The median follow-up time for the dose escalation cohort + Cohort A was 44.7 months (range, 0.7 to 52.4 months) and for Cohort K was 14.8 months (range, 0.6 to 26.2 months). In the combined efficacy analysis of the dose escalation cohort, Cohort A and Cohort K (n=121), Keytruda in combination with enfortumab vedotin demonstrated an objective response rate (ORR) of 68%, with complete and partial response rates of 12% and 55%, respectively. The median duration of response (DOR) for the dose escalation cohort + Cohort A was 22.1 months (range, 1.0+ to 46.3+ months) and for Cohort K was not reached (range, 1.2 to 24.1+ months).
Approval was also based on data from the Phase 3 KEYNOTE-A39 trial in 886 patients with locally advanced or metastatic urothelial cancer. Keytruda plus enfortumab vedotin demonstrated a statistically significant improvement in the trial’s major efficacy endpoints of overall survival (OS) and progression-free survival (PFS) versus platinum-based chemotherapy (gemcitabine plus cisplatin or carboplatin). Keytruda plus enfortumab vedotin reduced the risk of death by 53% versus platinum-based chemotherapy. Median OS was 31.5 months for Keytruda plus enfortumab vedotin versus 16.1 months for platinum-based chemotherapy. Keytruda plus enfortumab vedotin reduced the risk of disease progression or death by 55% versus platinum-based chemotherapy. Median PFS was 12.5 months for Keytruda plus enfortumab vedotin versus 6.3 months for platinum-based chemotherapy.
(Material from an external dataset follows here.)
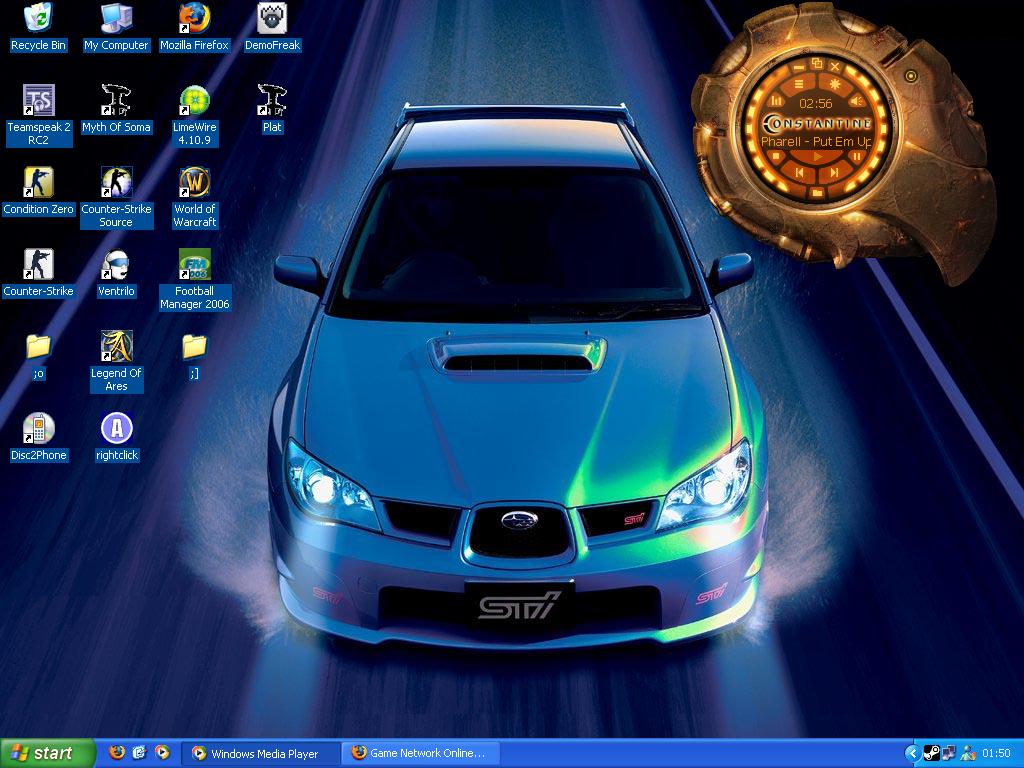Open the World of Warcraft desktop shortcut
Viewport: 1024px width, 768px height.
click(194, 183)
The trial also demonstrated a statistically significant improvement in objective response rate (ORR) in patients randomized to receive Keytruda plus enfortumab vedotin compared with patients randomized to receive platinum-based chemotherapy. The ORR was 68% for Keytruda plus enfortumab vedotin versus 44% for platinum-based chemotherapy. For Keytruda plus enfortumab vedotin, the complete response (CR) rate was 29% and the partial response (PR) rate was 39%, and for platinum-based chemotherapy, the CR rate was 12% and the PR rate was 32%. Efficacy results (OS, PFS and ORR) were consistent across all stratified patient subgroups.